Developing Mobile Applications Using Portlet Factory

Jonathan Booth, an Architect who develops the Portlet Factory development tool at IBM, presented on how you can use Portlet Factory to create Mobile Applications.  I’m not going to blog the entire presentation but instead give some highlights and key bits of information on what and how they use it.

My first impressions are that anyone developing in WebSphere Portal need to take a serious look at this for their mobile channel.

But first some news……

IBM’s Portlet Factory tool has now been officially renamed to Web Experience Factory.  They do this because the development tool really isn’t just a portlet development tool.  It does a lot more and uses the inherent value from it’s rapid development model.  At first you just used it to develop Portlets.  Then they started using it to develop widgets.  Then they added functionality to publish self contained apps to mobile sites or to a native app (more appropriately hybrid app but I’ll get to that.)  So it’s no longer misnamed.

The latest release has a lot of new mobile functionality and it’s built to make it easy to develop to the various form factors.   I suspect this is only the beginning

Why a multi-channel approach?

Portlet Factory uses a multi-channel approach that lets  you create a service provider model to get the data and then multiple presentation models which will consume and display the data in different formats and form factors.

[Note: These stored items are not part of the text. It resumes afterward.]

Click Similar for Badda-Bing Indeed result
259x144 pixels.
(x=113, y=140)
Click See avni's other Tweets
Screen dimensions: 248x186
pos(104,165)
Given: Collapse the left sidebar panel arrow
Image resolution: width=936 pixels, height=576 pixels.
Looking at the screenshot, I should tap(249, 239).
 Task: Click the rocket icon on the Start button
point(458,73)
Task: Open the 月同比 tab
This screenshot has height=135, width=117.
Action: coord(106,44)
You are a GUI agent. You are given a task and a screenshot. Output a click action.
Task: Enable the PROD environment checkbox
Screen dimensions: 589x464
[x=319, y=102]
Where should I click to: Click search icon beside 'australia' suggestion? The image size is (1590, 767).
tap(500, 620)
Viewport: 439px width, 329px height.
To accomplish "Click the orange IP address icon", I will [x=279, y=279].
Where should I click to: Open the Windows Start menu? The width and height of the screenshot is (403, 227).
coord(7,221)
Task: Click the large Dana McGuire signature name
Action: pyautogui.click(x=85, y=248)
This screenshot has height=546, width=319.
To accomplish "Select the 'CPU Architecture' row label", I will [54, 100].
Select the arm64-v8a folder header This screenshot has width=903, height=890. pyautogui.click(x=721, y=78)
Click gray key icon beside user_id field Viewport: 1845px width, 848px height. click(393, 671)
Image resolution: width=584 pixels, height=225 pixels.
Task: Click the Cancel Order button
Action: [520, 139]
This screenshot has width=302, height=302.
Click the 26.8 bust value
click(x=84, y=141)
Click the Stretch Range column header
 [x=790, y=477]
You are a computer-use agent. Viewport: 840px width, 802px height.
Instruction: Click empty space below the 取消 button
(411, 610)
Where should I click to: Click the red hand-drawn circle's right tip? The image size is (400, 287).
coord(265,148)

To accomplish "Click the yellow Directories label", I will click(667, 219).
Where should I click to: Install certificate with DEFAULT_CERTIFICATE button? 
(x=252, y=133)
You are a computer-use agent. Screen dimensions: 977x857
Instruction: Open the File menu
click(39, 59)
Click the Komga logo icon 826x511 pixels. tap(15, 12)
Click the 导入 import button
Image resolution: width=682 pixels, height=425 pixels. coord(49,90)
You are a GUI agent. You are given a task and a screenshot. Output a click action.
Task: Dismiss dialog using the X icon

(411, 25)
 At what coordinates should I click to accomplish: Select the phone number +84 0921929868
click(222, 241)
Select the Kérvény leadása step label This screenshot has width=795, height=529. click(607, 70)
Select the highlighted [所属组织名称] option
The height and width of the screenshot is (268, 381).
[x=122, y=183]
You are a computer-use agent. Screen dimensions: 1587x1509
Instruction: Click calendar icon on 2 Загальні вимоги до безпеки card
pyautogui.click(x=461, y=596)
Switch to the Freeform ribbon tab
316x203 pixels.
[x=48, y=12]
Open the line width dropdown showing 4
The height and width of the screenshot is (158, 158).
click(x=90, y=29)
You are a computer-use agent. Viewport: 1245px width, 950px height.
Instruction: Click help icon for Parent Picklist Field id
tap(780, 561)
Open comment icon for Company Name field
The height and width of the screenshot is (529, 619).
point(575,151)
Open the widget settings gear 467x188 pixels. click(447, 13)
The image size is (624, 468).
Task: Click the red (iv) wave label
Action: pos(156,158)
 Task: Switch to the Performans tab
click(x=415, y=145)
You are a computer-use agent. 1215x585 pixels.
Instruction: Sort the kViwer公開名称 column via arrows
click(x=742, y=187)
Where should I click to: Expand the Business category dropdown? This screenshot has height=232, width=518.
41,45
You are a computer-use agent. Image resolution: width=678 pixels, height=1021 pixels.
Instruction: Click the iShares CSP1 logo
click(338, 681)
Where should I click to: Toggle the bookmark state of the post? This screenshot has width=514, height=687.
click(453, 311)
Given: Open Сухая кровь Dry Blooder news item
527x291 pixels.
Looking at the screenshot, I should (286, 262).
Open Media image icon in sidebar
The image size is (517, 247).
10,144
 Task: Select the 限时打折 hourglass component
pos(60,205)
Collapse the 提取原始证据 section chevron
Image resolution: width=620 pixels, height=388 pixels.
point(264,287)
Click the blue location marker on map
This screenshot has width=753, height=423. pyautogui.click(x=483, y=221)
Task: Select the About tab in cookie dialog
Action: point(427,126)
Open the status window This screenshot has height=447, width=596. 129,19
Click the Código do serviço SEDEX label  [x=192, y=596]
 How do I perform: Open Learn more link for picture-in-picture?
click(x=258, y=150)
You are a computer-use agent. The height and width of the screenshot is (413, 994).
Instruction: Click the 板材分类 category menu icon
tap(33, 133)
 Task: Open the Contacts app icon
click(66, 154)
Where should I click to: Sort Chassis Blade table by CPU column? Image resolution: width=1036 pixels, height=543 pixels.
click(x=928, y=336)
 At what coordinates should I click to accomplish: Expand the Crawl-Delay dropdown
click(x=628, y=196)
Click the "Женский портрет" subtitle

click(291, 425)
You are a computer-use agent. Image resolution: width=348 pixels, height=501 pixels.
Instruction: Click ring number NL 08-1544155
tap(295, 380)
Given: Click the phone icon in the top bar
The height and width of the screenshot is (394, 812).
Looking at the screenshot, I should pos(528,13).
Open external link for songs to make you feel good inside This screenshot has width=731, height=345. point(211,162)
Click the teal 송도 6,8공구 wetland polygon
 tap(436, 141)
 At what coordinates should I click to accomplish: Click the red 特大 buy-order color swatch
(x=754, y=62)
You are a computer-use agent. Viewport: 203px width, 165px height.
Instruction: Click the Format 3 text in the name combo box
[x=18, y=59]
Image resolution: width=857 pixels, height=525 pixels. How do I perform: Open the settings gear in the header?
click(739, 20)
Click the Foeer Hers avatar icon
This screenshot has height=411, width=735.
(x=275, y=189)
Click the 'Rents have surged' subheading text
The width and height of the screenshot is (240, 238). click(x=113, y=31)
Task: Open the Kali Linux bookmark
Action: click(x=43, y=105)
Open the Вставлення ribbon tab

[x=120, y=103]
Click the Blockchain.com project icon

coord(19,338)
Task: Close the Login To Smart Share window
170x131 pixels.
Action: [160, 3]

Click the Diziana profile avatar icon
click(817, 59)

So the value here is that you get some re-use of the information you are already calling.   Your same functionality doesn’t get completely separated from the other channels you publish to.

Key Note: Web Experience Factory does not try to magically take your wide format content and stuff it into a tablet or phone format.  It gives you some repeatable processes and approaches but relies on the developer to fully define what data to pull from the service model.

Web Experience Factory also uses a variety of profiles to determine when to display mobile versions of the view.  When displayed in the portal with a mobile theme, you’ve got a complete approach to your mobile site.  You could simply push out the application outside of portal but then you would have to figure out login services, theme, personalization, etc as part of that.

Question: How many emulators come with the package.  Answer: none.  You can push to form factor but if you want to emulate, you would just go and get what’s on the market.  Remember, it’s important to test on the actual device.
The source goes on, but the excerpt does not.